It's Not the Crime, It's the Coverup
I’ve been revisiting what I understand about defense mechanisms, those reactive behaviors/strategies that we come up with to protect our tenderest selves. As Rainer Maria Rilke describes it, “Our deepest fears are like dragons guarding our deepest treasure.”
The word “trigger” is thrown around a lot these days, and I think that’s a good thing in the sense that awareness is being increased of any circumstance that generates a “knee jerk” response. When you’re aware of your own discomfort or distress, you can take steps to deconstruct its origins and change how you respond. And “charity begins at home” so to speak, because whatever triggers you is your opportunity to grow in self understanding and care. Whereas before you might have asked, “Why do they act this way/do this thing” that causes me suffering, a new query can be raised: “Why do I react this way to this thing happening?” Approached in this way, it gives the individual dignity and agency in their own lives.
Our discomfiture is a feature of a working psyche, not a bug. Strong emotion is a “check engine light,” an invitation to take a deeper look at what is causing us to lose our shit. In Jungian terms, a “complex” is a strong feeling + a defense against that feeling. Hence the title of this piece.

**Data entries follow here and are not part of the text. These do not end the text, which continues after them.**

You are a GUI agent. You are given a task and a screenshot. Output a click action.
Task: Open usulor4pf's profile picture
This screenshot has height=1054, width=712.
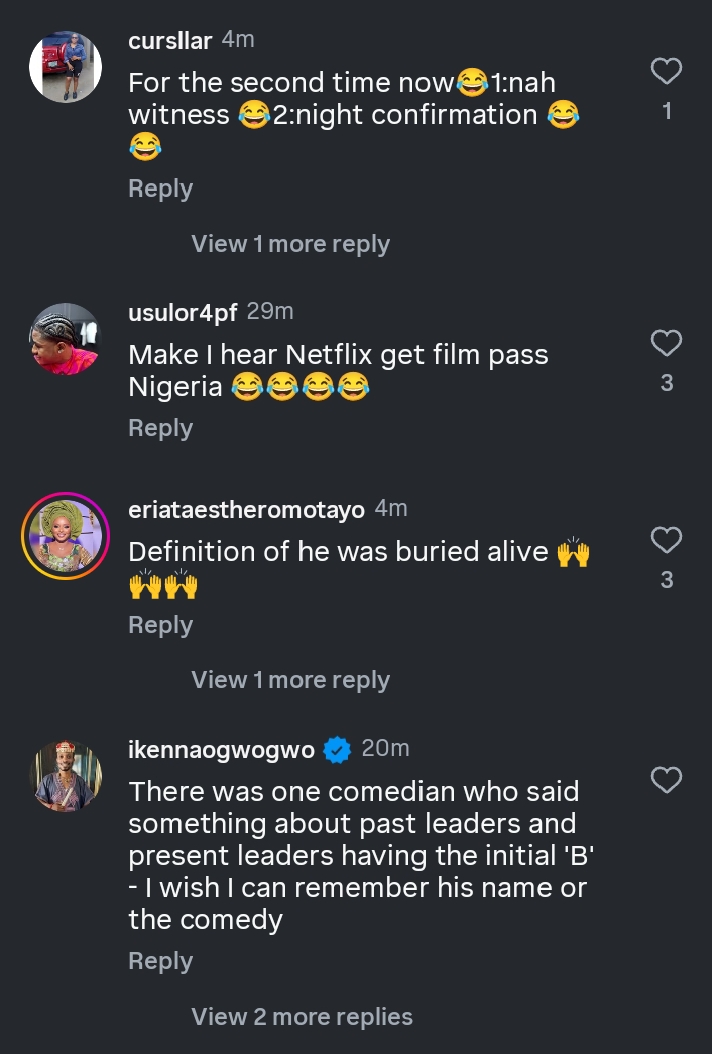(65, 339)
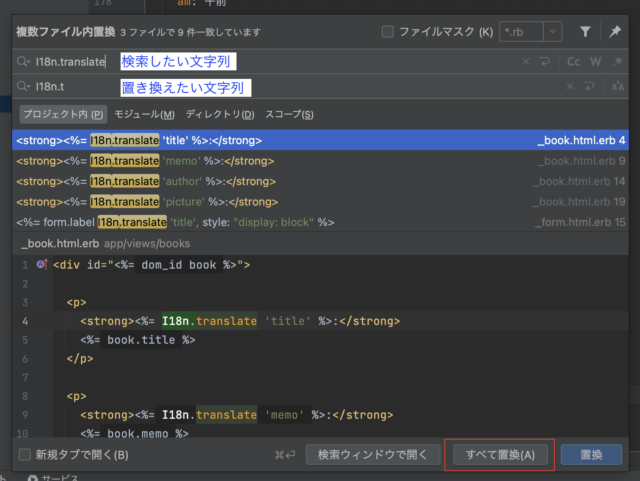This screenshot has width=640, height=481.
Task: Open search history dropdown magnifier
Action: tap(23, 62)
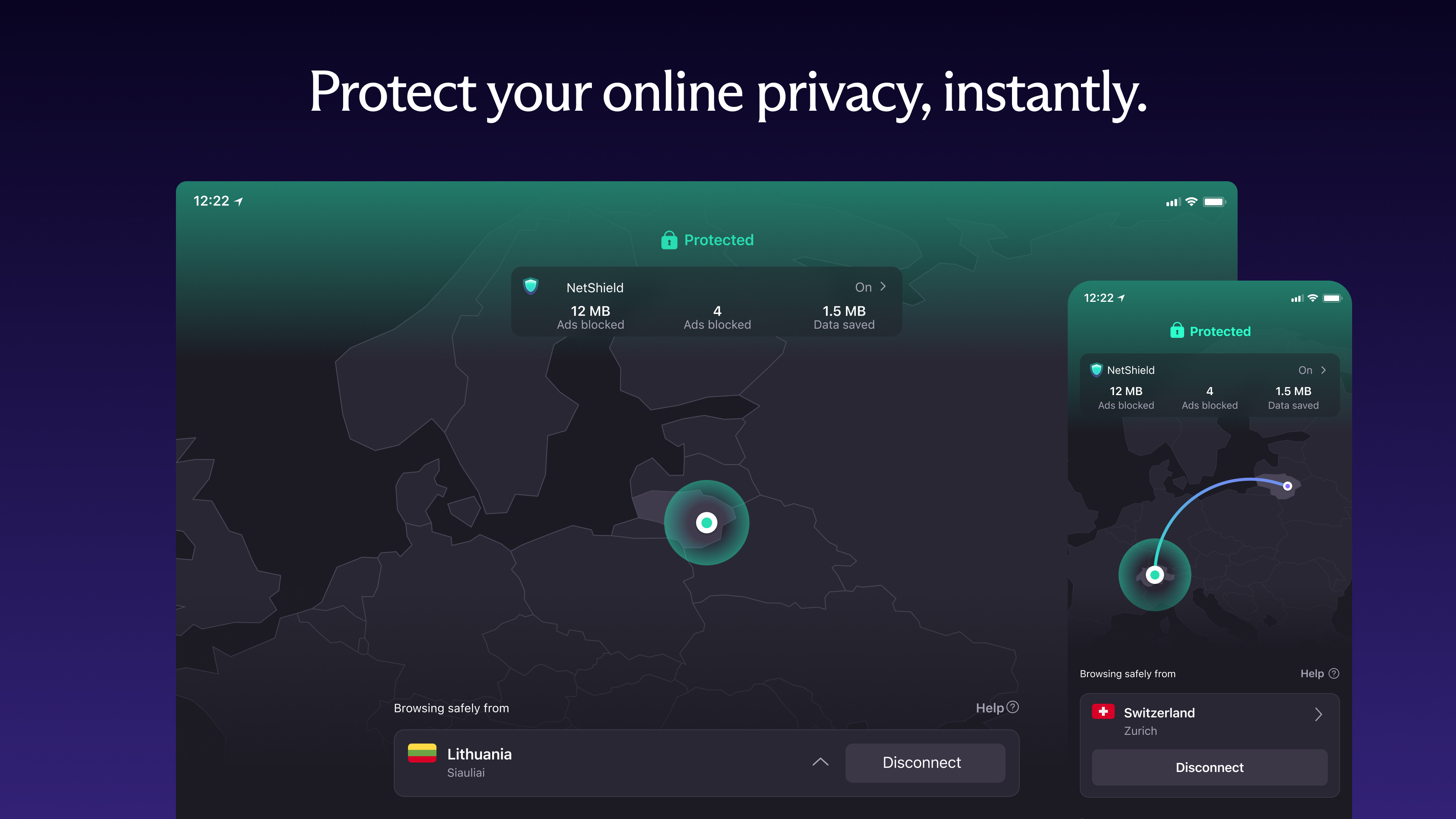Screen dimensions: 1456x819
Task: Click the Help icon on the phone screen
Action: pyautogui.click(x=1334, y=673)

A strong feeling (the crime) is only compounded by the defense mechanism ( the cover up.) Our antiquated defense strategies, usually formulated at a very early age end up having a much greater blast radius than what a given situation calls for.
For instance, if our caregivers were unable to provide a safe container and soothing for an early experience of a strong emotion like rage, we would construct a toddler’s level of self-defense to perceived threats. Have you seen a toddler’s stress response? Doesn’t look much different than what we see happening with some random 50 year old melting down at Target.
Or if we had no succor or reassurance for our sadness at being rejected, a small child who manages this overwhelming emotion with a “go to” strategy of working overtime to get attention and earn affection, can manifest codependency as an adult.
Partnering with a caring therapist to clear the minefields of defensiveness is a wonderful thing to do for yourself. I know what it’s done and continues to do for my own life and I sincerely wish it for you as well. Deepak Chopra (I know, I know!) said this wise thing: “In each of us lies the prisoner, the jailer, and the hero that sets us free.”